Saturday, March 19, 2011

Homosexuality, Robert Schuller, The Crystal Cathedral, and What Jesus Did

Robert Schuller's church, the Crystal Cathedral, made news recently because the choir was asked to sign a covenant that denounced homosexuality. Robert Schuller rightly came out against the covenant saying he knew nothing about it, and rejected the anti-gay sentiment found in the document. I say "rightly" because Schuller himself made the statement that the Church is a "hospital for sinners, not a museum of saints." Even if we were to categorize homosexuality as a sin (something I am not sure I am ready to do) this statement reflects the fact that the Christian Church should not exclude a particular group simply because of a particular behavior.

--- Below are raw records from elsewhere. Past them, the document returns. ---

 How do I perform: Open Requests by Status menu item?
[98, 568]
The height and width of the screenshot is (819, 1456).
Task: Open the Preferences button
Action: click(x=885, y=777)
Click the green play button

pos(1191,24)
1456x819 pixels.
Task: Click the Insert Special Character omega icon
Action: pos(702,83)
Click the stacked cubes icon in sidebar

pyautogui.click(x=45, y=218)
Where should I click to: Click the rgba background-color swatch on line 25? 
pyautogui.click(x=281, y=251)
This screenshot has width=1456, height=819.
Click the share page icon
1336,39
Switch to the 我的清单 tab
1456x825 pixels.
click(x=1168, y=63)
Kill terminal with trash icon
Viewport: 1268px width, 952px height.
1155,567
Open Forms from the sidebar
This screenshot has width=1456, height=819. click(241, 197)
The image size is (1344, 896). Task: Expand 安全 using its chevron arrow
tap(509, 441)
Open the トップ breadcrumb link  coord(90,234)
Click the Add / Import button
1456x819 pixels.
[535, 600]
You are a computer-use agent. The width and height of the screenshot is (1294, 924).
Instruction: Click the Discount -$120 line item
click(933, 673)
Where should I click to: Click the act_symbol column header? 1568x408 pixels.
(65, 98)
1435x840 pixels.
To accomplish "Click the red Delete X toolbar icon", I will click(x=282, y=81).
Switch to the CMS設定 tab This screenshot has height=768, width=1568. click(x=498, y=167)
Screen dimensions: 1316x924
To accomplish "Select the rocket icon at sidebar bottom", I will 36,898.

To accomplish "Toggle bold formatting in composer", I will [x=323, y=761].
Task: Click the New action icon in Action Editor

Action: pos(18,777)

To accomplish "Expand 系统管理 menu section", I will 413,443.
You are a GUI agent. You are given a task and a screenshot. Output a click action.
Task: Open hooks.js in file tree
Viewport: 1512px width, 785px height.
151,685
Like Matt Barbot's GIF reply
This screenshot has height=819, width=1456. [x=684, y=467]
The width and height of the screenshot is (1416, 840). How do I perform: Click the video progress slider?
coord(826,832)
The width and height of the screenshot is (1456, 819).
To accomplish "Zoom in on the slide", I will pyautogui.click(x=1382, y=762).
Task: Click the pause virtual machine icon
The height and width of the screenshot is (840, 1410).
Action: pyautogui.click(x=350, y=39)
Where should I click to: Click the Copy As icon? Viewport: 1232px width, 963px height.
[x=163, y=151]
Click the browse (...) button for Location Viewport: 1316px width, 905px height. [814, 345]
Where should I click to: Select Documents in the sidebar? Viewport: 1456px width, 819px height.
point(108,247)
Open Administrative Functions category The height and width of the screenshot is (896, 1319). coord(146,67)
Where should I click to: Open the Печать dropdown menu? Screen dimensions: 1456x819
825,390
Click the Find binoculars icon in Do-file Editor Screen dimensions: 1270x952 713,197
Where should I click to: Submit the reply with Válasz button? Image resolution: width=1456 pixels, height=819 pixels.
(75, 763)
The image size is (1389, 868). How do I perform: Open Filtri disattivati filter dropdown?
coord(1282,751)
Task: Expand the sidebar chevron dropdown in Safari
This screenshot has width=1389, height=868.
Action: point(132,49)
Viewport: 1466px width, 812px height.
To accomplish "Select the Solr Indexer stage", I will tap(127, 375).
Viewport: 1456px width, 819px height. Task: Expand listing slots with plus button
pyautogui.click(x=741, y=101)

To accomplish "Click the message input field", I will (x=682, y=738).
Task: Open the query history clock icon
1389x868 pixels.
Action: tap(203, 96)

Traditionally, during different times in Church history, Christians have picked out a particular behavior, called it a sin, and excluded anyone who participated in that behavior from the Church. At one point it was anyone who drank, at another it was anyone who smoked, people who went to movies were at one point excluded. At other times, women who lived alone and practiced alternative health care were excluded from the Church, labeled as witches, and killed. So it is now with the GLBT (gay, lesbian, bisexual, transgender) population.

This makes me wonder if the Church has not placed the wrong emphasis on sin in its interaction with the outside world (the world outside the walls of the Church). We learn from scripture (and Schuller's statement above) that sinners were meant to live within the walls of the Church, not to be kept outside. In the Gospels, Jesus was constantly battling the religious leaders because they were doing what most churches/Christians do today, excluding people because of what they perceived as sin. Constantly, the Pharisees were criticizing Jesus and the disciples for doing work on the Sabbath; a practice they could label a sin based on their interpretation of the Hebrew Scriptures. Jesus, however, showed a new (or older) way of interpreting the Hebrew Scriptures to redefine what it meant to honor the Sabbath, thereby removing the "sin" label. Maybe he would do the same with homosexuality. Where the religious leaders would have excluded the disciples, Jesus included them in His Church, and they ended up becoming the leaders of the early Church, growing it in ways no one else could have. This was a perceived sin that was in fact no sin at all. But how did Jesus react to actual sin? This is illustrated in John 8 when the adulteress woman is brought before Jesus by the religious leaders who ask Jesus what they should do with her, reminding him that the Hebrew Scriptures command to stone her. Jesus tells them that the one who is without sin should be the first to throw a stone. When Jesus looks back up they all had left. Jesus asks the woman if any had condemned her, to which she replied, "no." Jesus responds, "then I do not condemn you either." where the religious leaders would have excluded this "sinner" from Church, Jesus accepted this woman for who she was. So whether homosexuality is a perceived sin (being no sin at all) or an actual sin, it should in no way prevent us from including the GLBT community into the walls of the Church.

Evangelists, as they witness, traditionally point out a person's sins and try to show them their need for Jesus. But Jesus never focused on a person's sins, but instead focused on their hurts. Jesus' desire wasn't to show people how bad they were so they would come to him, his desire was to show people love and compassion, without having any ulterior motive. Jesus' focus was not to exclude people because of their sins (something he adamantly objected as a bad practice among the religious leaders). Instead, Jesus' focus was to include people because of their hurts.

Somewhere along the line we have become like the religious leaders of Jesus' day, misrepresenting Scripture to justify the exclusion of particular groups from our fold. That is not what Jesus wanted and not what we were meant to do. Let us no longer focus on our differences. Let us instead do what Jesus did by focusing on our common humanity and having compassion and love for others, thereby including them in the body of Christ.